This section is from the book "Surgical Anatomy", by John A. C. MacEwen. Also available from Amazon: Surgical Anatomy.
The posterior scapular muscles are contained within fairly definite compartments, composed of deep fascia, which are attached round their origins to the bone, and accompany them to near their insertions. The sheath of the infraspinatus and teres minor muscles is more dense than that of the supraspinous. These facial sheaths tend to limit hemorrhagic and purulent effusions, and direct them forward toward the muscular insertions, and they also fix tumours growing from the fascia, and thus make them resemble tumours springing from the bone. The inferior angle of the scapula is crossed by the latissimus dorsi, and gives insertion to a slip of the muscle. When the angle slips out from under the latissimus, as it does in some injuries, especially when the muscular slip is torn, the angle of the scapula projects, and the upper limb is somewhat weakened. On the other hand, especially after carrying heavy weights on the shoulder, the posterior thoracic, or external respiratory nerve (of Bell) may be injured, causing paralysis of the serratus magnus. When this occurs, the vertebral border and inferior angle of the scapula project markedly from the posterior chest-wall (luxation). Projection of the angle of the scapula is also generally marked in lateral curvature of the spine, the scapula on the side of the convexity of the curve being affected. As already noted, the carrying of heavy weights on the shoulder may also lead to paralysis of the biceps, brachialis anticus, and supinator longus. Owing to its position between thick muscular pads, resting on the elastic chest, and its mobility, fracture, particularly of the body of the scapula, is not common. The part of the bone most frequently fractured is the acromion The acromion possesses two or three centres of ossification, ossification beginning about puberty, and junction with the rest of the bone about twenty-three ; but sometimes only a fibrous union occurs between process and spine. In such cases of fracture displacement is slight, owing to the dense periosteum and fibrous aponeurosis of the muscles. Occasionally the fracture may involve the acromioclavicular joint. The coracoid is rarely broken in dislocations of the head of the humerus inwards, and still less frequently by trauma or muscular violence. It may also be separated as an epiphysis up to the seventeenth year. Displacement is generally slight, being limited by the coraco-clavicular ligament, but may be considerable.

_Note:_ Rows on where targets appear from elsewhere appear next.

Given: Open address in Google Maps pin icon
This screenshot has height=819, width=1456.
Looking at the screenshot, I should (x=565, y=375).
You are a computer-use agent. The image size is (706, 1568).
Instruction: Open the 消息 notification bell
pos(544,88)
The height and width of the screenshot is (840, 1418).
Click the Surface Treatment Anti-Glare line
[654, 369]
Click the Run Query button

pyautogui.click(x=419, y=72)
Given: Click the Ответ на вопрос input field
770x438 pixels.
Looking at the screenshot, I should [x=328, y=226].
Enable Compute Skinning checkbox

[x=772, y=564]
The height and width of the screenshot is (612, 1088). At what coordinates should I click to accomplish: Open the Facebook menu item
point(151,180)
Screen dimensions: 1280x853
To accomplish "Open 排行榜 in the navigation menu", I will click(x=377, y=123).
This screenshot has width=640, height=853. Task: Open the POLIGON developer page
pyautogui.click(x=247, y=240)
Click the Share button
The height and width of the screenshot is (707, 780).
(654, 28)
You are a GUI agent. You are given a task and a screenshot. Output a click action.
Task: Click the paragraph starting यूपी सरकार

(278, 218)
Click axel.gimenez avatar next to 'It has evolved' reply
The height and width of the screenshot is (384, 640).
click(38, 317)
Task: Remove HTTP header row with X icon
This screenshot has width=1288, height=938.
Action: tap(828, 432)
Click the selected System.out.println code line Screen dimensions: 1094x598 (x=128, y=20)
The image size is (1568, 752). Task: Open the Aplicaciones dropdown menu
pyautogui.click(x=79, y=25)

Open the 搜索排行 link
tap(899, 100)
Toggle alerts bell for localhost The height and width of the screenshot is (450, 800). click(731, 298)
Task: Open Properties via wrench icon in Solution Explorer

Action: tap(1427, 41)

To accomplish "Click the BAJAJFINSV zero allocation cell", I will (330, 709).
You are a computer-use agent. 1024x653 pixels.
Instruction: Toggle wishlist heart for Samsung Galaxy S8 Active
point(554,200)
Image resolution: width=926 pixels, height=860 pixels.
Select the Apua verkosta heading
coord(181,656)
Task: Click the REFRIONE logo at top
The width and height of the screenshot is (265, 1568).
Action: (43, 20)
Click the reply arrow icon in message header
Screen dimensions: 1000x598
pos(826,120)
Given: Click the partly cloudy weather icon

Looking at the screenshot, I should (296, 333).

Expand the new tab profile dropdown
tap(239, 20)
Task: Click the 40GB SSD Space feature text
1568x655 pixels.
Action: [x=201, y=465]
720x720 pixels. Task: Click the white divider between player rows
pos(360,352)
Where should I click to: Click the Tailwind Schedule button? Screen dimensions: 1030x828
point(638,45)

Fracture of the surgical neck of the scapula occurs rarely. The line of fracture is from the suprascapular notch to the upper part of the axillary border, nearly parallel to the glenoid cavity, and including the coracoid process. Displacement is generally slight, owing to the coraco-clavicular and acromio-clavicular ligaments ; but if these be torn, then the whole arm will be displaced downwards, the condition resembling a subglenoid dislocation, from which it may be distinguished by the ease with which reduction is obtained, but which is not maintained ; by the fact that the coracoid moves with the humerus ; by crepitus, etc. Fractures of the body of the bone generally affect the blade below the spine, little displacement occurring.
The scapula is not infrequently the seat of tumours, which generally grow from the neck, spine, or inferior angle. Sarcoma is generally of the periosteal type, and may necessitate removal of the whole bone, and sometimes of the arm as well, particularly if the joint be involved. The removal is done by making an elliptical incision, beginning over the clavicle, and ending over the angle of the scapula. The artery is tied before the vein, so as to empty the limb of blood, and the supra-, sub-, posterior, and dorsal scapular vessels and acromial branches of the acromio-thoracic artery require ligature.